Rainy night shoots down duck races in Waukesha

Mary Catanese
Members of the Goetz family — (from left) Greg, Marcus, Dawn and Nancy —hold up the tickets (as well as a tiny rubber duck) they bought for the Rubber Duck Race on Saturday, Aug. 2. It was canceled for safety reasons.
Published on: 8/4/2014

These ducks just can't get in the water.

For the second straight year, a rubber duck race that was supposed to take place down the Fox River over the Barstow Street bridge was canceled.

"I'm very disappointed, but it was just too dangerous," said Jeff Homar, race organizer and local artist.

Homar said because of the significant rainfall Waukesha received on Friday, Aug. 1, the night before the race, the conditions on the river were "too risky."

"We were all ready to go on Friday, but the risk was too high," Homar said.

Homar said people initially didn't understand why the race had to be canceled since the weather on the day of the race was nice.

"But once they realized that people had to go into the water to set up, and that it takes three people to collect a thousand ducks, they understood," Homar said.

Last year, the race, called the Waukesha GuitarTown Rubber Duck race, was planned for a Saturday afternoon in October.

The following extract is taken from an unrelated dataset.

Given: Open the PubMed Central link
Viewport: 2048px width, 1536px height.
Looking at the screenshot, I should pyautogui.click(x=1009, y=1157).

But it was canceled after the state Department of Justice informed a small community in northeastern Wisconsin that rubber duck races are a form of illegal gambling. Given this news, Homar called off Waukesha's race.

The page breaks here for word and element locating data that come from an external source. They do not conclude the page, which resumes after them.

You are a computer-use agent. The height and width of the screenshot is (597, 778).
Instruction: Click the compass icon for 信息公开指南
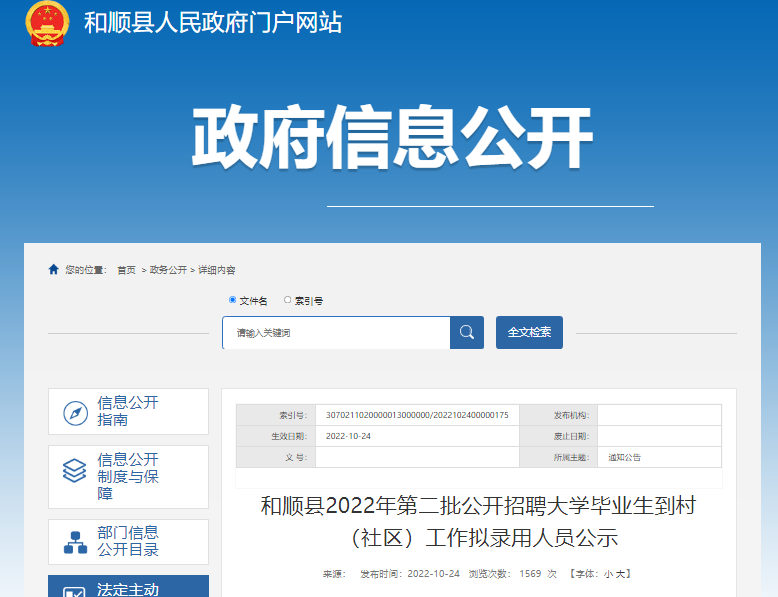(x=75, y=412)
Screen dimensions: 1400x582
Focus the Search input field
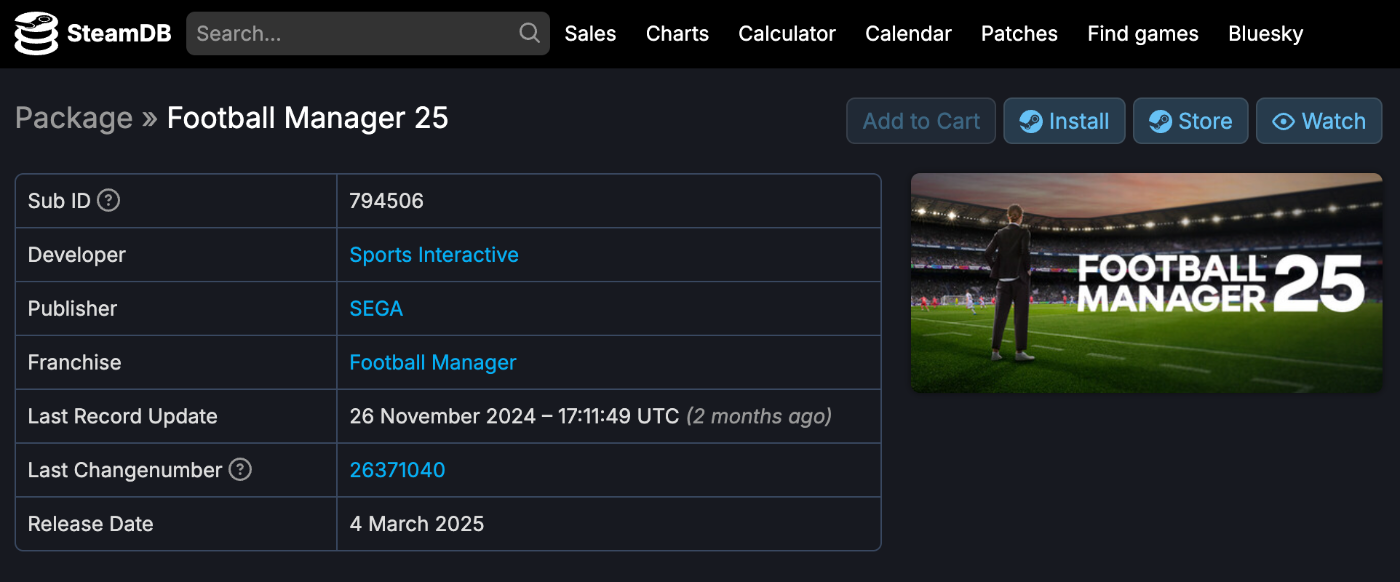368,34
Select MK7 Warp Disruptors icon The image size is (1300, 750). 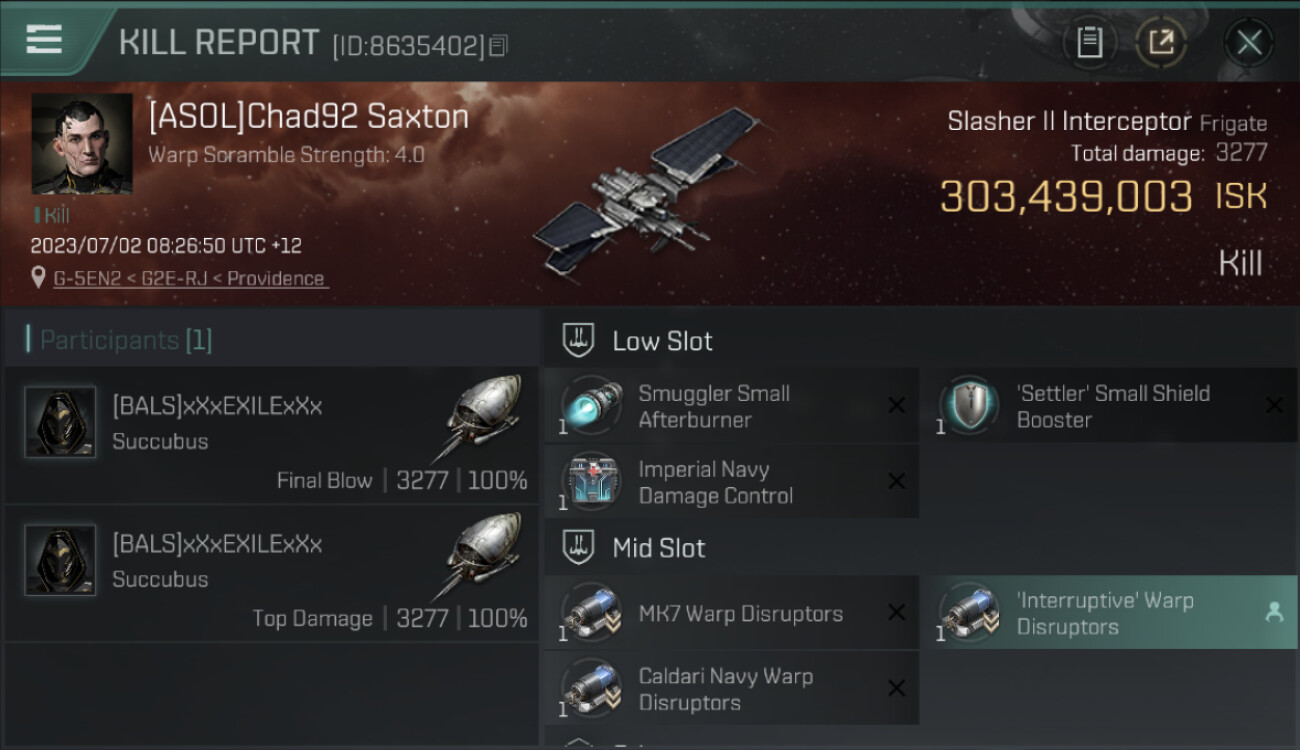coord(591,613)
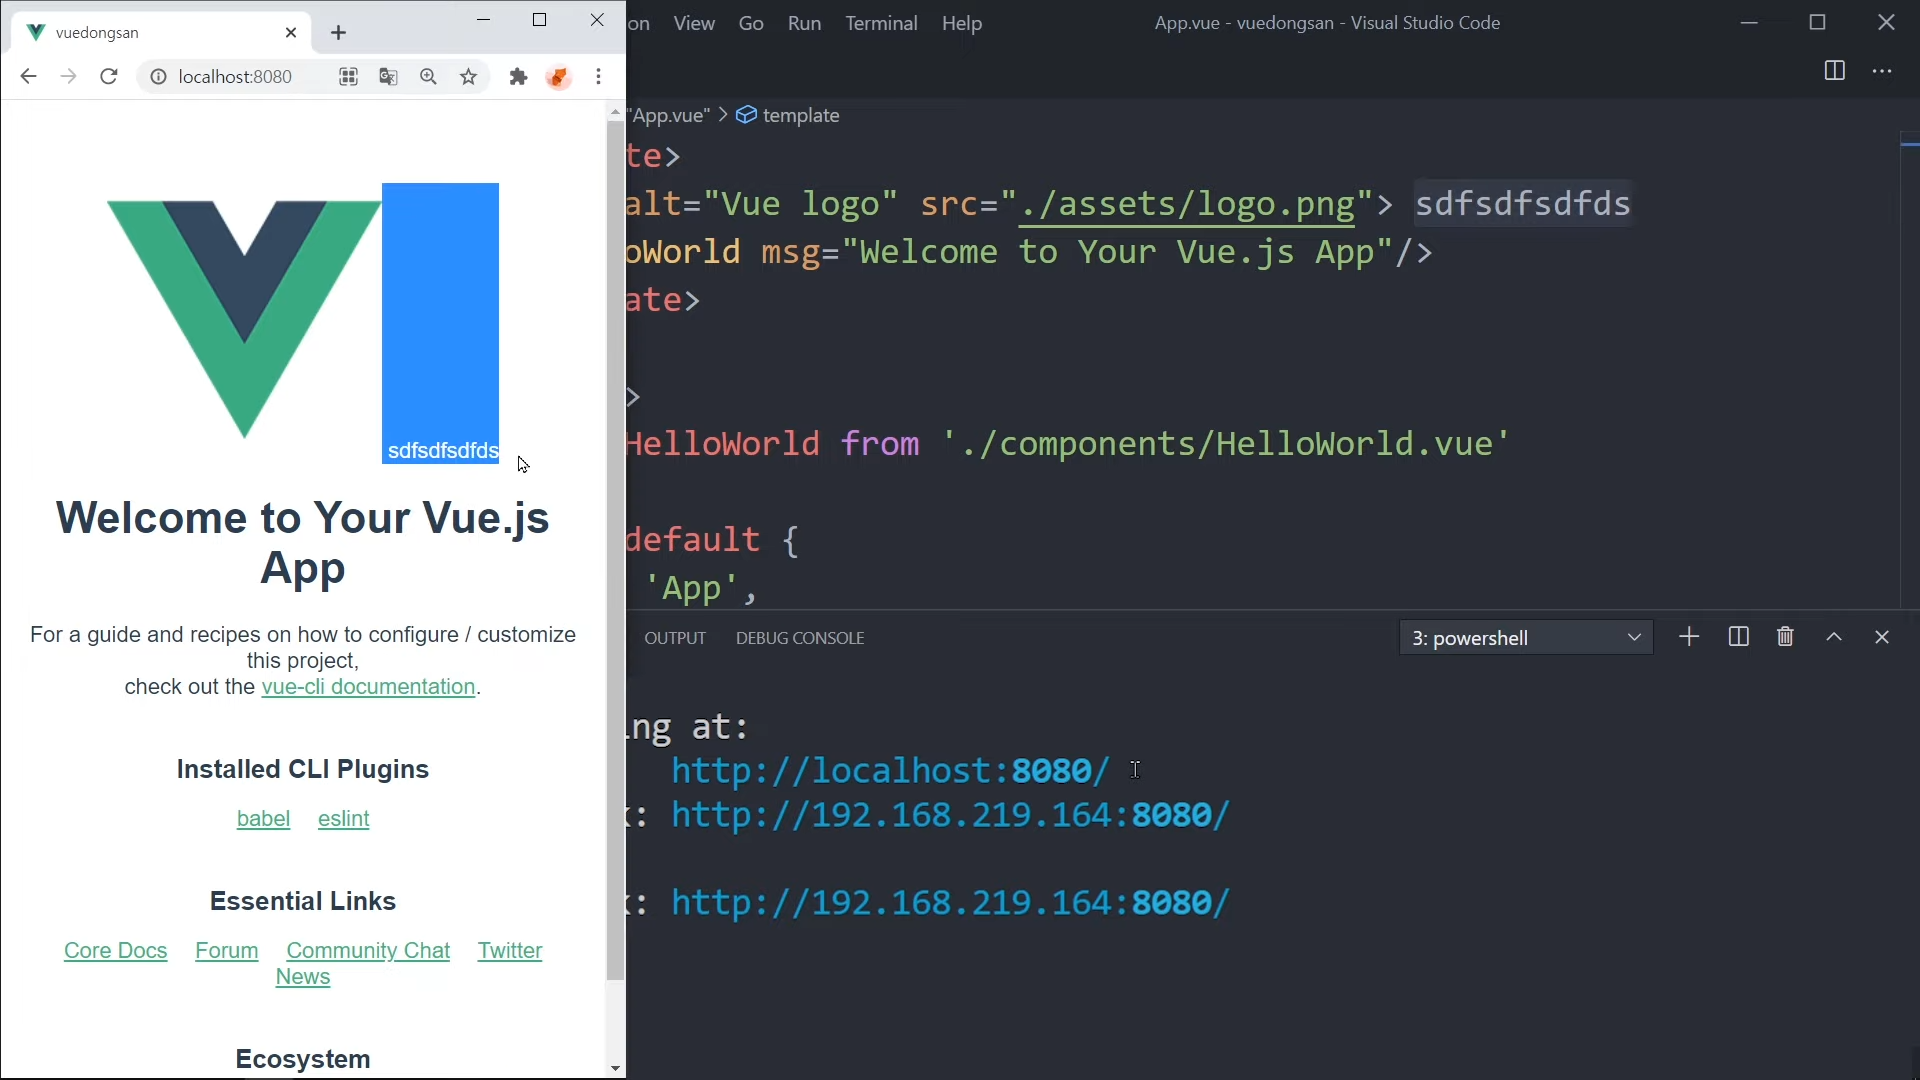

"I wasn't going to violate the law," Homar said.

However, Rep. Andre Jacque, R-De Pere, introduced a law to legalize duck races, often used as fundraisers, last fall. After the bill was passed in the state Assembly, it was then approved in the Senate before getting signed by Gov. Scott Walker this spring. Organizations who have raffle licenses from the state would now be allowed to hold the races.

Given the green light, Homar scheduled this year's rubber duck race for Aug. 2, which coincided with one of the West End Artists' Art Crawls in downtown Waukesha.

Homar said interest was high — about $2,500 was generated from ticket sales and about $1,200 worth of prizes were donated. While the event was ultimately called off, proceeds are still going to benefit the Donna Lexa Community Arts Program and the West End Artists to help fund the Art Crawls.

A raffle drawing was also still held and 31 winners were selected. Winners received prizes and gift certificates for downtown businesses.

The 1,000 ducks Homar now has in his house are the property of the West End Artists and the Waukesha Downtown Business Association, which partnered with the West End Artists, since it was issued a Class A license (the state issues licenses for raffles that sell the tickets on days other than the day of the drawing).

So will Homar again try to bring out the rubber ducks in 2015?

"I'm not sure about next year," Homar said. "I was twice burned, so I think I learned my lesson."